EXERCISE DIRECTIONS: According to the text about Lebanese Haitians, when does the group's history in Haiti date back to?

PAGE EXCERPT:
------------------------------------------------
Lebanese Haitians

Total population
- 12,000

Regions with significant populations
- Haiti

Languages
- French, Haitian Creole

Related ethnic groups
- Arab Haitians

= Lebanese Haitians =

Ethnic group of Haiti

Lebanese Haitians (French: Haïtiens libanais; Haitian Creole: Ayisyen Libanè; Arabic: الهايتيين اللبنانيين) are Haitians of Lebanese descent, one of several groups of Arab Haitians. Their history dates back to the late 1800s, when many individuals left Lebanon for the Americas, including Haiti. They are active in a variety of industries, including retail and telecommunications. As of 2010, their population was estimated at 12,000. As a minority with a position of relative power in the Haitian economy, they have faced ethnic discrimination, notably encouraged by gang leader Jimmy Chérizier.
------------------------------------------------
PROVIDED MATERIAL:
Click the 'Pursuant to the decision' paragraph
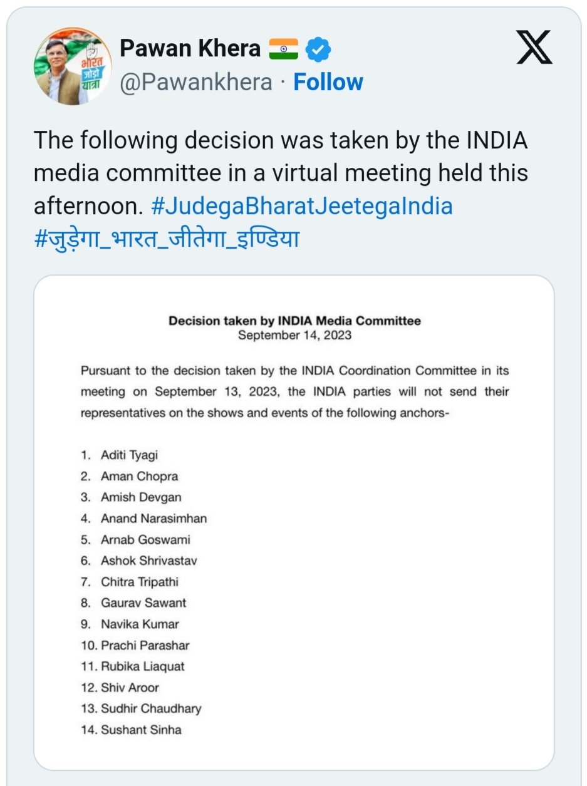Screen dimensions: 587x786 click(294, 391)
------------------------------------------------
RESULT OF THE EXERCISE: The late 1800s.